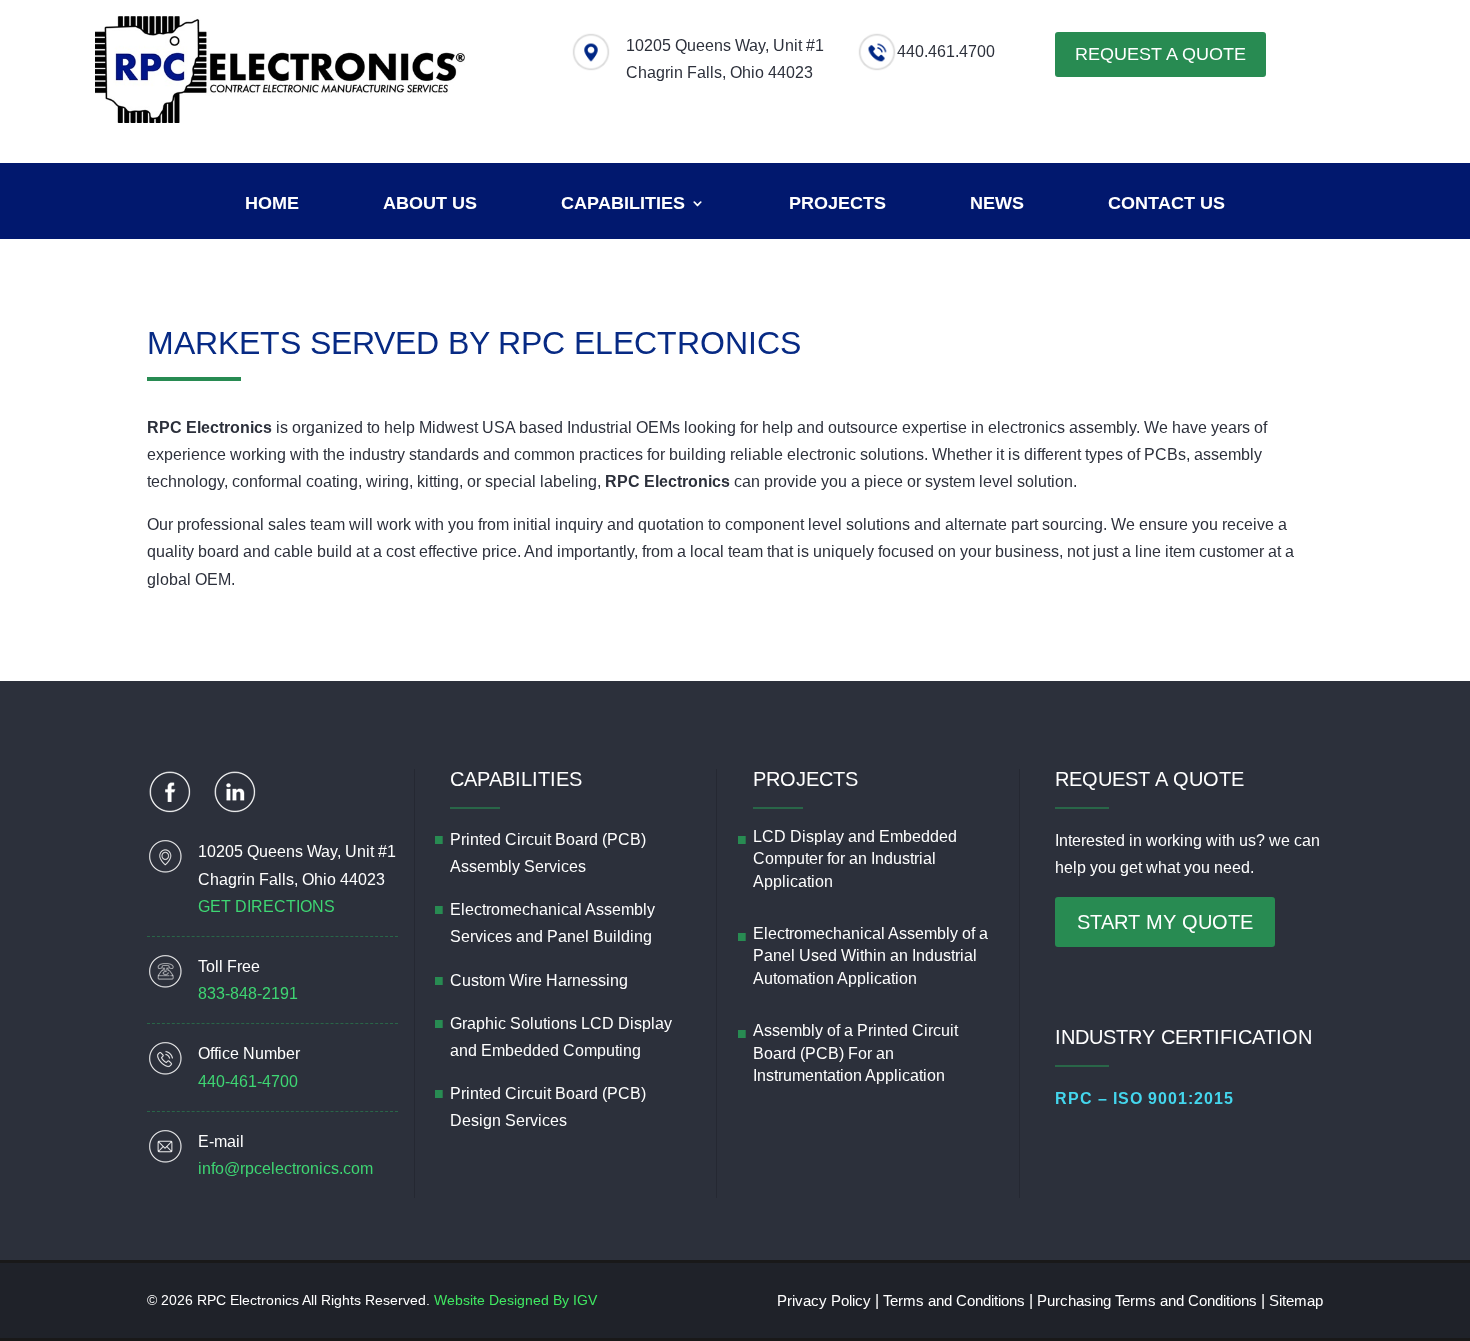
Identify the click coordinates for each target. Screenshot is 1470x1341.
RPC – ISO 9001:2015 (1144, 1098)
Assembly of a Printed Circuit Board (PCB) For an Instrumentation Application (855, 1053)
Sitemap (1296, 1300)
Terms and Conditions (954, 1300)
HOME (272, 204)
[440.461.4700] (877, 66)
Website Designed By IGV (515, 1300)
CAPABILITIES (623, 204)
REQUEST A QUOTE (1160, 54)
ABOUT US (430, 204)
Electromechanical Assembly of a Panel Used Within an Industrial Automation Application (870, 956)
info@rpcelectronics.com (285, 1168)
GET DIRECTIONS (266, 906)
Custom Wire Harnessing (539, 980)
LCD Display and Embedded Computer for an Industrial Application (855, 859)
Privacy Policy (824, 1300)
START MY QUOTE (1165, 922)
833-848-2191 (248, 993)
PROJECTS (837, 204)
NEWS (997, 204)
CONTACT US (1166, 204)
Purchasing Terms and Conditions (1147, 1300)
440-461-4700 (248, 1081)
- - -
Problem to work on>
Copy exactly. Include the line containing "info@rpcelectronics.com (285, 1168)" and every later line through the end of the listing, and nothing else.

Answer area>
info@rpcelectronics.com (285, 1168)
GET DIRECTIONS (266, 906)
Custom Wire Harnessing (539, 980)
LCD Display and Embedded Computer for an Industrial Application (855, 859)
Privacy Policy (824, 1300)
START MY QUOTE (1165, 922)
833-848-2191 (248, 993)
PROJECTS (837, 204)
NEWS (997, 204)
CONTACT US (1166, 204)
Purchasing Terms and Conditions (1147, 1300)
440-461-4700 (248, 1081)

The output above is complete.